Another
Saturday of racing the sunrise to the upper level of Hell. When I wake up at 5
am on a Saturday morning, I often ask myself why I work so many hours and feel
like I never get ahead. Some days the hour-long drive feels like a shackled
walk to the town square where I will trade my body for a few measly morsels of
currency so that I can pay one more month’s worth of bills. As
I pull up to the dull gray, unassuming, one-story, concrete square with
fish-gill slitted windows surrounded by two, twenty-foot barbed wire fences, I
feel a surge of energy shoot through my body. I may feel enslaved to my bills
or my chosen lifestyle or societal expectations, but I am freer than many –
including the thousand plus men inside that daunting place.
You
may call them criminals. Some call them animals. Most don’t think they deserve
a second chance.

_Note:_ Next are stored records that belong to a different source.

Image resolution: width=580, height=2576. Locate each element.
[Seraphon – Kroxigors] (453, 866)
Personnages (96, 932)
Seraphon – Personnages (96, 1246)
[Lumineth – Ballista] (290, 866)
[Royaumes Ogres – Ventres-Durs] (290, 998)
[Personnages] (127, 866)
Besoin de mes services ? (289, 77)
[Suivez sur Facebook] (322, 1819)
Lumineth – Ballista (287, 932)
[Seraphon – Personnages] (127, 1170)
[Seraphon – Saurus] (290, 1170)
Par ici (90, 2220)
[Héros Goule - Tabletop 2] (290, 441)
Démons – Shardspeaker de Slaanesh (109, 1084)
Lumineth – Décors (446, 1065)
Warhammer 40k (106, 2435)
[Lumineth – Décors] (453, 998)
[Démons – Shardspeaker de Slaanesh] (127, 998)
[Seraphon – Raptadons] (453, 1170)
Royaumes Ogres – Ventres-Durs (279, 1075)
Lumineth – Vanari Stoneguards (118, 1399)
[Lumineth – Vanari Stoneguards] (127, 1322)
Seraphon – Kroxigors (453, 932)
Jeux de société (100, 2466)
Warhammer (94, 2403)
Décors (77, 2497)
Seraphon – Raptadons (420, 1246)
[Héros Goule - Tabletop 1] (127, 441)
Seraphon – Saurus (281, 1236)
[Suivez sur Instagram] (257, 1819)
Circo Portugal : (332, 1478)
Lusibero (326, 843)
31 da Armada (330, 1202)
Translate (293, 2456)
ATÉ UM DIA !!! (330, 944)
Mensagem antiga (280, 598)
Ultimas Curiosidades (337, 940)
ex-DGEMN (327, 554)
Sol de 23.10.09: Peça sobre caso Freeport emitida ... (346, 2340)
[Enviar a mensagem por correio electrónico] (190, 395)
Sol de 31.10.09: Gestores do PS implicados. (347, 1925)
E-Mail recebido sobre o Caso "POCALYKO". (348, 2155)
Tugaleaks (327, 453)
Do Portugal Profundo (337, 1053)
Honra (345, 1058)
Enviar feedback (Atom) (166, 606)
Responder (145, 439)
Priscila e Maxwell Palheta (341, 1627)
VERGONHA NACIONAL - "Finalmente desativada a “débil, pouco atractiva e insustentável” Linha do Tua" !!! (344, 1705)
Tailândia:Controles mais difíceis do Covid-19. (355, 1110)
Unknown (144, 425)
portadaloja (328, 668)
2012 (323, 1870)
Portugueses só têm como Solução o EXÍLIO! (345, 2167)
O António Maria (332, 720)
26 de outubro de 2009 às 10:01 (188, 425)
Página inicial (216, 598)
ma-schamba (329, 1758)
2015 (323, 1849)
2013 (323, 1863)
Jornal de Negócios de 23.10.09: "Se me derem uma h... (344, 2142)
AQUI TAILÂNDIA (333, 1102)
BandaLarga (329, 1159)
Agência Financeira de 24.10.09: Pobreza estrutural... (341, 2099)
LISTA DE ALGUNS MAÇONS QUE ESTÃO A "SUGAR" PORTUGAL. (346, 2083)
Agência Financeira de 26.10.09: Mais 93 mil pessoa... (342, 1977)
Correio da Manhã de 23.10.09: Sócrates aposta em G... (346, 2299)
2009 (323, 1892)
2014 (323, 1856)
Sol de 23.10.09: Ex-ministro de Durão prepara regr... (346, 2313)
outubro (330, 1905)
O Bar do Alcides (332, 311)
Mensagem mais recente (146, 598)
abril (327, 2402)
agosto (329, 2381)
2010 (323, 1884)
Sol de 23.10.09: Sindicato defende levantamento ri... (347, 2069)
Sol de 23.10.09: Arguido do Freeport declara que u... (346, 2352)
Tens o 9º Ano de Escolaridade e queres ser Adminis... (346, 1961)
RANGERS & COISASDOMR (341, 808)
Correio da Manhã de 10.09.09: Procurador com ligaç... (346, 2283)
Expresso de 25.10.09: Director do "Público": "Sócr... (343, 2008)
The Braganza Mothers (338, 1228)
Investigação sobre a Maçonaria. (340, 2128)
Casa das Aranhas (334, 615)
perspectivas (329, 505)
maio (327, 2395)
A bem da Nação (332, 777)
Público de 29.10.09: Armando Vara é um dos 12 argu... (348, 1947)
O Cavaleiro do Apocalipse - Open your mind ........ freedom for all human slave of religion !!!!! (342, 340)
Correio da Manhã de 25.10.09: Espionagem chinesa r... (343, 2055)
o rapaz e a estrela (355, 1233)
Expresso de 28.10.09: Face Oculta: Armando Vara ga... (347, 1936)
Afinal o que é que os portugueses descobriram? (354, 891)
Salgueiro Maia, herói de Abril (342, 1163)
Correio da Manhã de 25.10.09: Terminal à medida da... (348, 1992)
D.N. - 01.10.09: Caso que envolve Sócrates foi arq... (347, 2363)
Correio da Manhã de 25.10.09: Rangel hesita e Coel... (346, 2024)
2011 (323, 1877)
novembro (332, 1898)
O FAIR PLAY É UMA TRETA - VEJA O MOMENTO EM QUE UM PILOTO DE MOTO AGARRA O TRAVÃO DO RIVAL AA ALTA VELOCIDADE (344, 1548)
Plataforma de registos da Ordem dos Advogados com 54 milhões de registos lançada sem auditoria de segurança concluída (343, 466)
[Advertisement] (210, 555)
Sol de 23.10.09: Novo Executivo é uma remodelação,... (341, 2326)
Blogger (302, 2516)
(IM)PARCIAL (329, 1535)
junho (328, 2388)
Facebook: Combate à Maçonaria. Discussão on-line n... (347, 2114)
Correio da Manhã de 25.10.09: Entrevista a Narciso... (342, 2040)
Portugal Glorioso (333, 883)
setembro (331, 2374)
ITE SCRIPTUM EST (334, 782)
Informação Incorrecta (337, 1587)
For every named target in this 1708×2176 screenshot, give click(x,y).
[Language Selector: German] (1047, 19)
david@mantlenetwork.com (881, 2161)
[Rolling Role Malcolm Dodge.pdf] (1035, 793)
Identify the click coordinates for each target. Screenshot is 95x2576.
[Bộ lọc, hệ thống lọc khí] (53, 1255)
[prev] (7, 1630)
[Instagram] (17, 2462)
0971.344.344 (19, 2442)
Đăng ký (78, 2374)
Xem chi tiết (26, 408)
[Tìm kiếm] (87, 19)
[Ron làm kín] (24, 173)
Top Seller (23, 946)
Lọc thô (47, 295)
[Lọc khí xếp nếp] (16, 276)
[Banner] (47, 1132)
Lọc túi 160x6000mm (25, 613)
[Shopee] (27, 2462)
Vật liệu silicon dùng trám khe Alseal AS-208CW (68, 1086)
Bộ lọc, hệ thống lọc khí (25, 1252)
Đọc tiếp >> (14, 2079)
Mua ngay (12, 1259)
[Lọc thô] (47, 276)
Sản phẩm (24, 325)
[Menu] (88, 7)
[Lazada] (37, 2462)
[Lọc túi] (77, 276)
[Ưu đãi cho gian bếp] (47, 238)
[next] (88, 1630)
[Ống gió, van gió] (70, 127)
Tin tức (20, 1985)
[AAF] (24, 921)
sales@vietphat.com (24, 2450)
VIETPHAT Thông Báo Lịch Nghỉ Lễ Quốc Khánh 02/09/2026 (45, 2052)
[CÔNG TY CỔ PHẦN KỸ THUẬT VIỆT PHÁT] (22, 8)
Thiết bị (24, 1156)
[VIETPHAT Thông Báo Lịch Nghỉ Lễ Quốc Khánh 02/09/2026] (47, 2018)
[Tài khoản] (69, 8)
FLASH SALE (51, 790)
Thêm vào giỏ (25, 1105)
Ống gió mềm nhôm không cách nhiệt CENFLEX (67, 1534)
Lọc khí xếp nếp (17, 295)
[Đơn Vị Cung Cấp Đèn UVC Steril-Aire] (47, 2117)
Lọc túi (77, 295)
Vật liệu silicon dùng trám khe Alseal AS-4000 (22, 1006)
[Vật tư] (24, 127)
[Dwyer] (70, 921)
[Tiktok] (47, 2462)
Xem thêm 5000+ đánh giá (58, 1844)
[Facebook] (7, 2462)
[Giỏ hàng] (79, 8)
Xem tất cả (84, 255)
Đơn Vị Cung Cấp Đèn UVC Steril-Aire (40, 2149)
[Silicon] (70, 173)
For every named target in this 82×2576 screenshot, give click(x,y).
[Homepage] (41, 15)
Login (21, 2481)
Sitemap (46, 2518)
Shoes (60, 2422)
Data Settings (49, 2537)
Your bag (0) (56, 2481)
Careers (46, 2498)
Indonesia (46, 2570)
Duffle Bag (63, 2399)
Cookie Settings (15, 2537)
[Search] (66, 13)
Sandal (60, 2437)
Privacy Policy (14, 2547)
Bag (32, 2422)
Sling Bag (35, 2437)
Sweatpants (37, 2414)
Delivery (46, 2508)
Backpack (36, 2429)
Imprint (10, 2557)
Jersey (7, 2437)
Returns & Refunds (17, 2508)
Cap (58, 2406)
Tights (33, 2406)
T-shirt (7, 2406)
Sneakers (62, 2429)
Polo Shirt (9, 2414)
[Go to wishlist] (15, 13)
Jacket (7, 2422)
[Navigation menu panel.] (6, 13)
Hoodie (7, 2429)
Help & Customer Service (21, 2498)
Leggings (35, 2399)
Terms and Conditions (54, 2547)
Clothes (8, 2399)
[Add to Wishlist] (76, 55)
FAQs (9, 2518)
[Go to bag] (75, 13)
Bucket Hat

I call them my students. When each man walks into my classroom
for the first time, I look into his eyes. I often see a darkness, but there are
two parts behind even the darkest eyes: A brain and a soul.
If
you teach a man to fish…
Do
not judge, lest ye be judged…
There
is a fifty-fifty chance the man whose eyes I meet will be a disrespectful
pervert who will be sent to solitary once I kick him to the curb, or will be
the most perfect example of the complexity of the ying-yang inter-workings of a
human being. Out of almost a hundred students, I’ve only had two defile my
hopeful optimism.
It
is my personal policy to never research the offense of my students. I know the
men in front of me have killed, stolen, pimped, dealt, beaten, molested, raped
and over-consumed. I also know that each man sitting before me will at some
point put to shame any preconceived notions I might have tried to smuggle into
the room. One man drafted plans for a hurricane-resistant bio-dome home that
was completely powered by natural resources. Another man wrote a 500 page epic
novel that could rival Harry Potter. Another man gave a speech that could have
sent chills down the spine of Martin Luther King, Jr. Another had not spent one
second of his twenties in the free. That’s what they call the world you and I
complain about – “in the free.”
And
so Day One of class commences. I may teach these men a thing or two, but I can
assure you I will do most of the learning. That is, after I set the parameters
for the class culture: my classroom rules.
1.
Respect Yourself
2.
Respect Others
3.
No Lewd Conduct
4.
No Unnecessary Negativity
You
may cackle at the simple naiveté of the rules I chose for my prison classroom.
You won’t laugh for too long because you will soon realize that those four
rules are sufficient for even the most untamable.